Florida Fire Chief Wants to Take Over EMS from County
VENICE -- Venice Fire Chief Jim Warman is recommending the city take over emergency medical service within city limits. EMS is currently provided by Sarasota County firemedics.
In a letter dated Dec. 26 to City Manager Ed Lavallee, Warman said 911 responses and the number of EMS transports from Venice's three fire stations have steadily increased over the last three years 'providing an opportunity for the city to benefit from the current EMS millage and transport revenues to supplement an inefficient fire department staffing model.'
'My recommendation is that the city should negotiate with Sarasota County to issue a certificate of public convenience and necessity to allow the city to take over the EMS responsibilities within city limits.'
Twice previously the city has attempted to do so, but it was rebuffed by county commissioners.
During a discussion of joint council/commission meeting agenda items Tuesday, the Venice City Council opted not to discuss the issue with county commissioners. The meeting is planned for February.
They did, however, direct Warman to make a formal presentation at a future meeting, at which they could consider making a formal request to withdraw from the current arrangement with the county.
A previous study by International City/County Management Association, released in August 2011, identified $1 million in potential budget cuts within the department's $5.3 million budget, and suggested the city could generate new revenue by assuming EMS service.
'Based on the number of Venice rescue transports in 2012 (10,500 calculated at $600 with a 60 percent collection rate), $3.78 million is generated,' Warman said.
He believes the VFD can provide the additional personnel at less than the $2.55 million the county spends, and reduce operational and capital costs as well.
Bottom line: 'Adding the $1.8 million from the EMS millage, the city would greatly benefit from providing its own fire and EMS,' Warman said.
He recommended a two-year transition period, giving the city time to staff the necessary positions.
Warman and council members stressed those numbers are preliminary.
They also stressed they're not interested in getting into a confrontation with the county about the matter.

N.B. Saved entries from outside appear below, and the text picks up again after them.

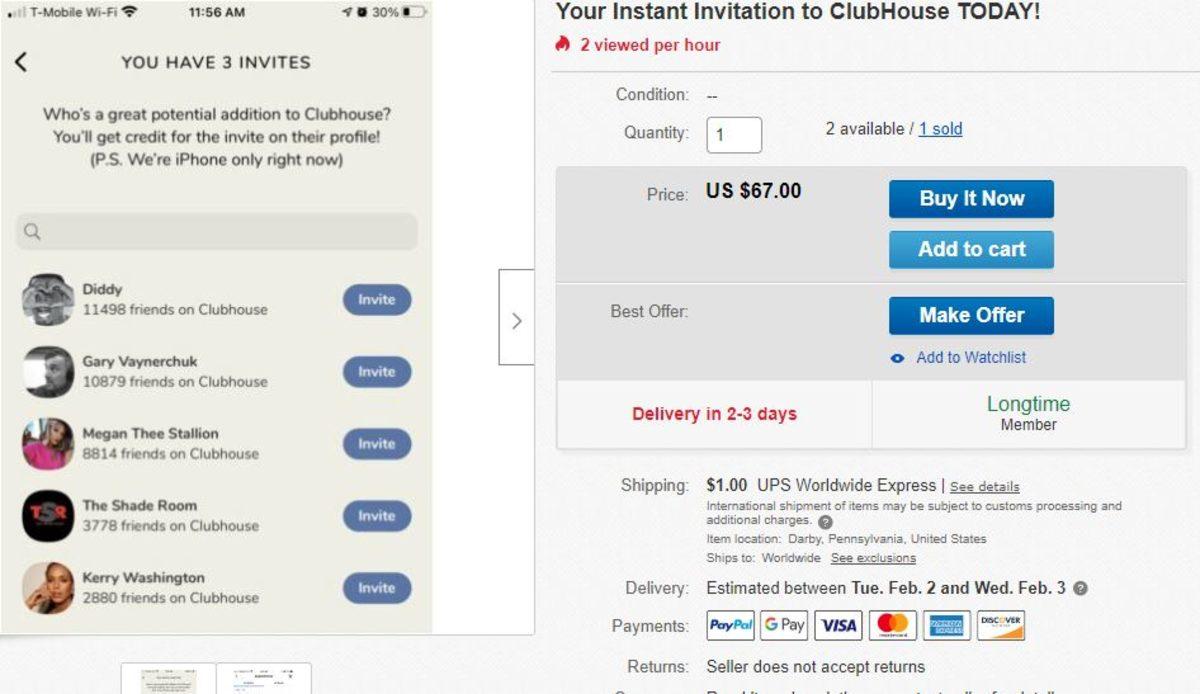Click the shipping help question mark icon
The width and height of the screenshot is (1200, 694).
click(x=825, y=522)
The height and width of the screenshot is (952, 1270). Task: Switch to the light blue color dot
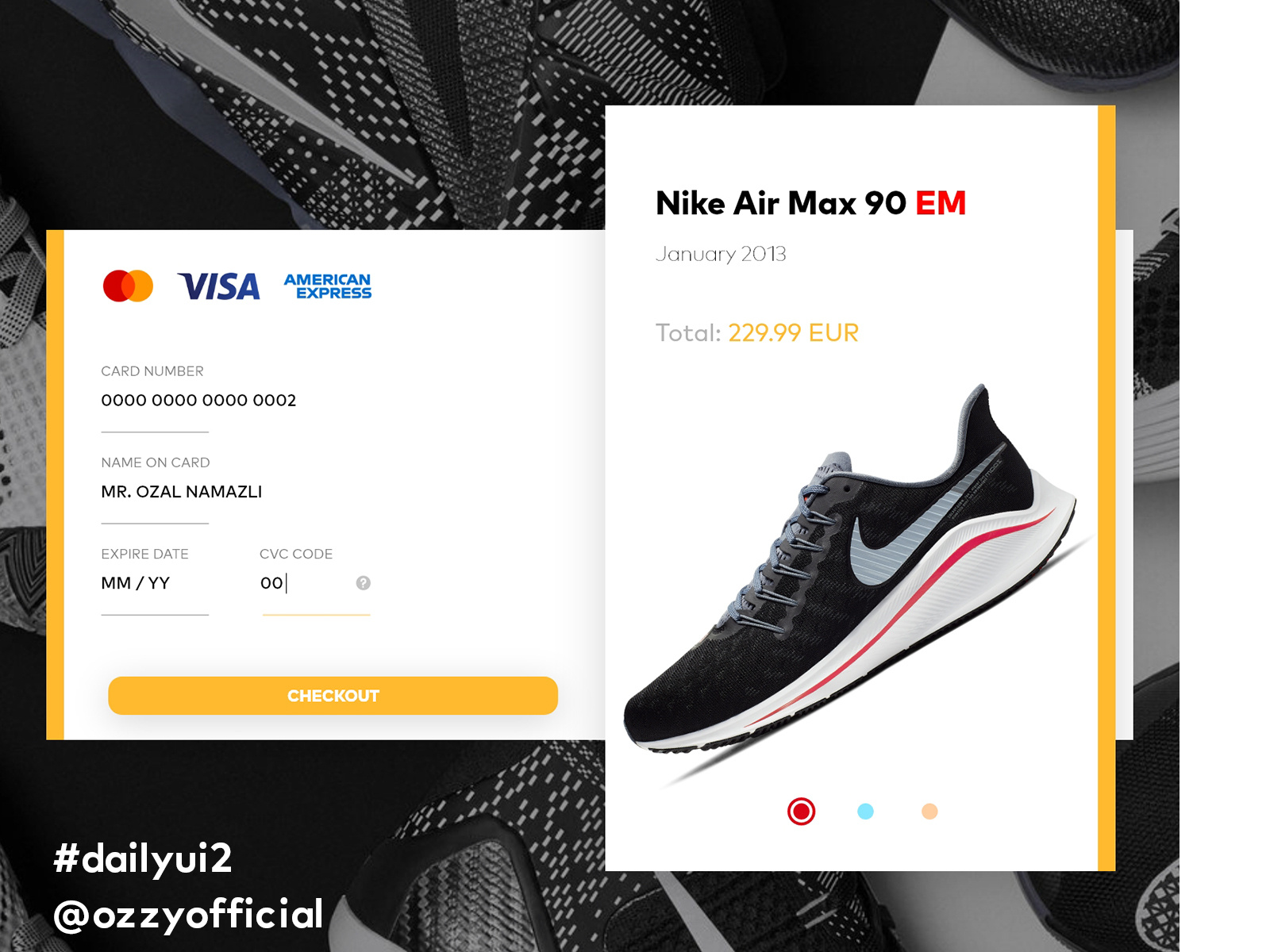865,811
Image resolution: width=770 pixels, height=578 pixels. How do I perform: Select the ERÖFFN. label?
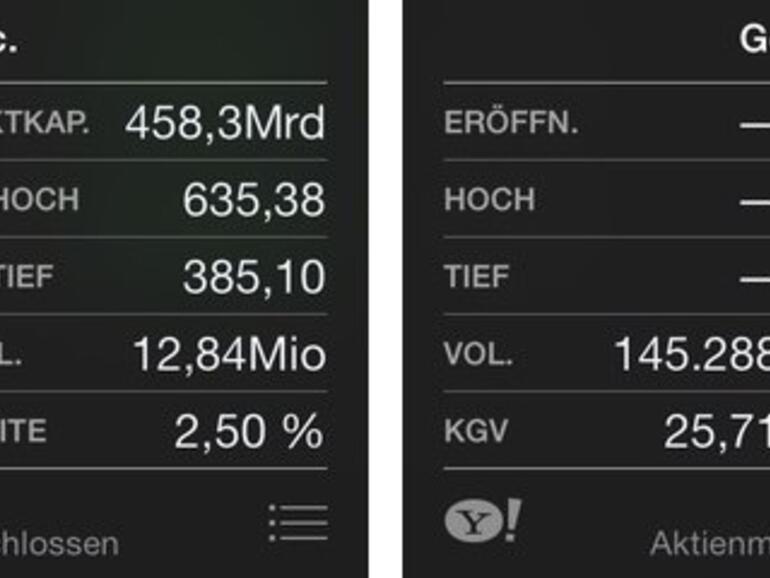(x=511, y=124)
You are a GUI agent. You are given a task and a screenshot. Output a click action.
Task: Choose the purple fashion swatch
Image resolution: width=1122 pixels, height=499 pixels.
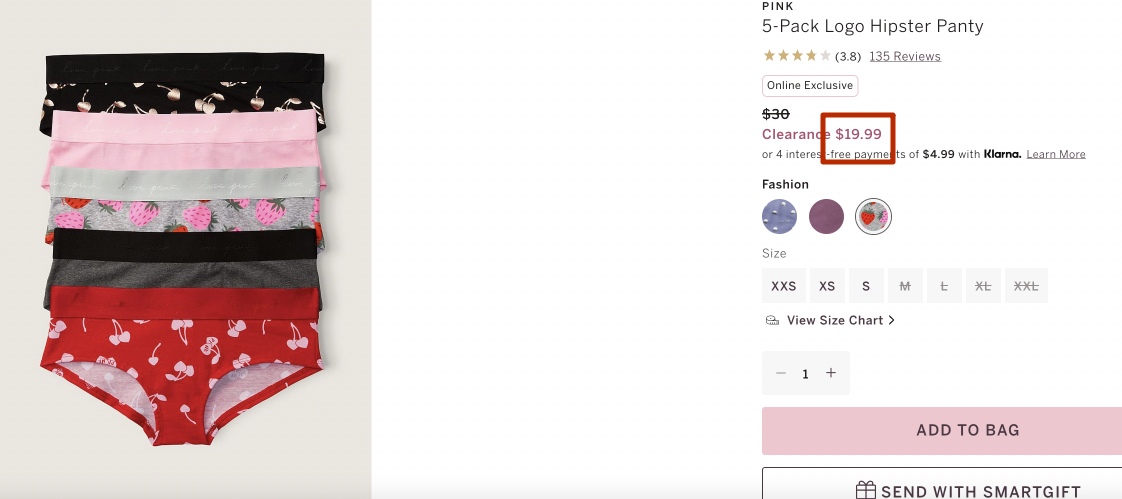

Lavallee said he didn't think that's the case because County Commissioner Christine Robinson at the last joint meeting volunteered to give EMS back to the city if the city desired.
It wasn't clear, however, if her comment was borne out of frustration with other common problems such as the transfer of road maintenance and a less-than-fluid line of communication, or had the backing of other members. She was the only commissioner to speak substantively on the EMS issue.